As part of this refactoring, I introduced another new (small) module, _encoded_words. It is reasonably likely this will end up becoming a public module before the 3.3 release, but I’m starting with it as private so that if I don’t remember to make a decision about it it will default to private. The module is concerned with decoding and encoding encoded words, although only the decode part is implemented so far. This organization is different from the email5 organization of the same concepts, where the sub-modules were organized around the types of encoding (quoted-printable, base64). Since there already exist modules in the stdlib that handle the encodings themselves in a general fashion, it seems to make sense to me to organize the email sub-modules based on the email-specific uses of these external modules. It is also the logical place to create an encoding registry for encoded words. This registry should, I believe, be separate from the corresponding reigstry for MIME body part CTEs, since not all body part CTEs can be used as encoded word CTEs.

Pickling Support

I expected that the dynamic nature of the header class creation would break pickling of Message objects, but I’d postponed dealing with that. When I ran the full python test suite in my email6 checkout, it turned out that the mailbox module failed because it does a deepcopy() on Message objects. (Why it does this deepcopy is a good question, since it doesn’t seem to mutate the copy, but it’s not a question I’m going to concern myself with at the moment). deepcopy uses the same infrastructure as pickle so to get the mailbox tests to pass again I needed to implement the pickle support.

This turned out to be easier than I thought it might be, requiring only a few short support methods. I added a new test module specifically for pickle/copy tests.

Address Reformatting

I’ve been working on copying all the parseaddr() tests into the test_header.TestAddressHeader tests, to make sure the weird corner cases are covered by the new parser.

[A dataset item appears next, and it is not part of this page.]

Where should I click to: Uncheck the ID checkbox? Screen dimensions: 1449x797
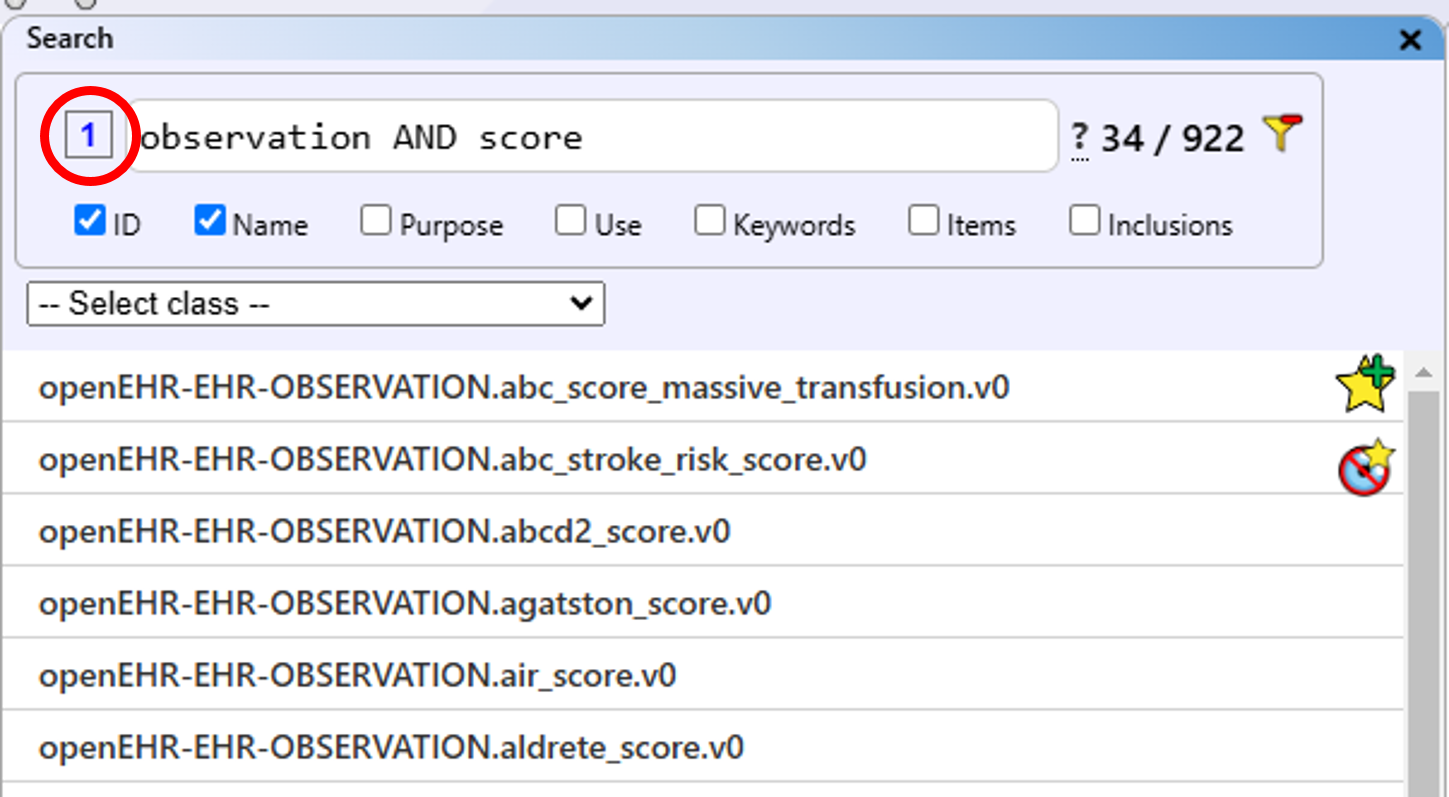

Most of the fixes resulting from this are about improving the heuristics for dealing with RFC-invalid addresses, so along the way I modified the pprint function of the parser to print the defect list if there is one. The biggest change so far has been to improve get_local_part to continue parsing until it finds a special, and to even allow unquoted \ characters in the local part (as parseaddr does).

parseaddr sometimes “improves” the address that it parses, making it more RFC compliant. To support a similar functionality using the new API, I’ve added a new property, reformatted, whose value is the most RFC compliant version of the address that the code knows how to produce. Basically this means taking the display-name and/or local-part in their fully-decoded form (what you get from the name and local_part properties) and doing the minimal required RFC quoting.

This may not be the best choice of attribute name, and it may also be that we will decide that this value, rather than the more source-faithful version of the address, is what should be used as the string value of the Address object, with the source value (undecoded) made available as a source attribute. Implementing it this way gave me a quick and dirty way to validate the test cases copied from the parseaddr/formataddr tests.

Miscellaneous

I fixed issue 1874 (closed) as a feature request in email6. Email5 doesn’t really make any guarantees about reporting RFC conformance issues, so not reporting this defect is not really a bug a bug in email5. Email6, on the other hand, is aiming to report as many RFC defects as practical, so adding the check in email6 makes sense.

Next Steps

To get email6 ready for a PyPI test release that will allow people to test the new header parsing functionality, I think there are two major things that should be completed: the API for using datetime values with date headers should be changed along the lines discussed in issue 665194 (closed), and the documentation needs to be updated.